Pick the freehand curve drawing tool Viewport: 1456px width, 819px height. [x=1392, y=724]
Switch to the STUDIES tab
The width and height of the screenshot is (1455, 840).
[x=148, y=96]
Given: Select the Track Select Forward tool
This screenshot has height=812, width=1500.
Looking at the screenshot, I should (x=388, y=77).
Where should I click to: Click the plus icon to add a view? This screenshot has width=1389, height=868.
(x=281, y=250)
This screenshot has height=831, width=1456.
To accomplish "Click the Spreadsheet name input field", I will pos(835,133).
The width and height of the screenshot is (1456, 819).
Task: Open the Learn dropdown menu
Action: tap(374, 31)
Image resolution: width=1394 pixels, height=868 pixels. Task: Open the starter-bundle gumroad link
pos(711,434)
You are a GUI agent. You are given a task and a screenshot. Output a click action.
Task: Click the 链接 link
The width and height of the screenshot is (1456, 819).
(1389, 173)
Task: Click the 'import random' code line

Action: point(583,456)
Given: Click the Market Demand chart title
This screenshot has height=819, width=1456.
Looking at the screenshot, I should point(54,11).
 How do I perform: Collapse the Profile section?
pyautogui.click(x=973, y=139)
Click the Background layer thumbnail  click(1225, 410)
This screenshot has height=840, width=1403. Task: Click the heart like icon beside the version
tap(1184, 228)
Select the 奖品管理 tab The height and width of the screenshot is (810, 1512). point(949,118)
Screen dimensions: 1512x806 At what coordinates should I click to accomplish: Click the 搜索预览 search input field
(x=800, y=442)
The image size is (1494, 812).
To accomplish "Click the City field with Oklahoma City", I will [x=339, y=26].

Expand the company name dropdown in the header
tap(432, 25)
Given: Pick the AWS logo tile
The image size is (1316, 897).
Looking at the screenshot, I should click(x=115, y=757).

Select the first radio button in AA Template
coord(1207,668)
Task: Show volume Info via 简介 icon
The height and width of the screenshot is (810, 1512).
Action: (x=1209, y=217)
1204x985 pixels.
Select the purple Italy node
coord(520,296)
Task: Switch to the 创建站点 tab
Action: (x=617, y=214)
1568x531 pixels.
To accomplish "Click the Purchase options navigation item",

:: AIM OF THE TASK ::
Give a word-for-word copy of the records.

:: OUTPUT OF THE EXERCISE ::
Pick the freehand curve drawing tool Viewport: 1456px width, 819px height. [x=1392, y=724]
Switch to the STUDIES tab
The width and height of the screenshot is (1455, 840).
[x=148, y=96]
Given: Select the Track Select Forward tool
This screenshot has height=812, width=1500.
Looking at the screenshot, I should (x=388, y=77).
Where should I click to: Click the plus icon to add a view? This screenshot has width=1389, height=868.
(x=281, y=250)
This screenshot has height=831, width=1456.
To accomplish "Click the Spreadsheet name input field", I will pos(835,133).
The width and height of the screenshot is (1456, 819).
Task: Open the Learn dropdown menu
Action: tap(374, 31)
Image resolution: width=1394 pixels, height=868 pixels. Task: Open the starter-bundle gumroad link
pos(711,434)
You are a GUI agent. You are given a task and a screenshot. Output a click action.
Task: Click the 链接 link
The width and height of the screenshot is (1456, 819).
(1389, 173)
Task: Click the 'import random' code line

Action: point(583,456)
Given: Click the Market Demand chart title
This screenshot has height=819, width=1456.
Looking at the screenshot, I should point(54,11).
 How do I perform: Collapse the Profile section?
pyautogui.click(x=973, y=139)
Click the Background layer thumbnail  click(1225, 410)
This screenshot has height=840, width=1403. Task: Click the heart like icon beside the version
tap(1184, 228)
Select the 奖品管理 tab The height and width of the screenshot is (810, 1512). point(949,118)
Screen dimensions: 1512x806 At what coordinates should I click to accomplish: Click the 搜索预览 search input field
(x=800, y=442)
The image size is (1494, 812).
To accomplish "Click the City field with Oklahoma City", I will [x=339, y=26].

Expand the company name dropdown in the header
tap(432, 25)
Given: Pick the AWS logo tile
The image size is (1316, 897).
Looking at the screenshot, I should click(x=115, y=757).

Select the first radio button in AA Template
coord(1207,668)
Task: Show volume Info via 简介 icon
The height and width of the screenshot is (810, 1512).
Action: (x=1209, y=217)
1204x985 pixels.
Select the purple Italy node
coord(520,296)
Task: Switch to the 创建站点 tab
Action: (x=617, y=214)
1568x531 pixels.
To accomplish "Click the Purchase options navigation item",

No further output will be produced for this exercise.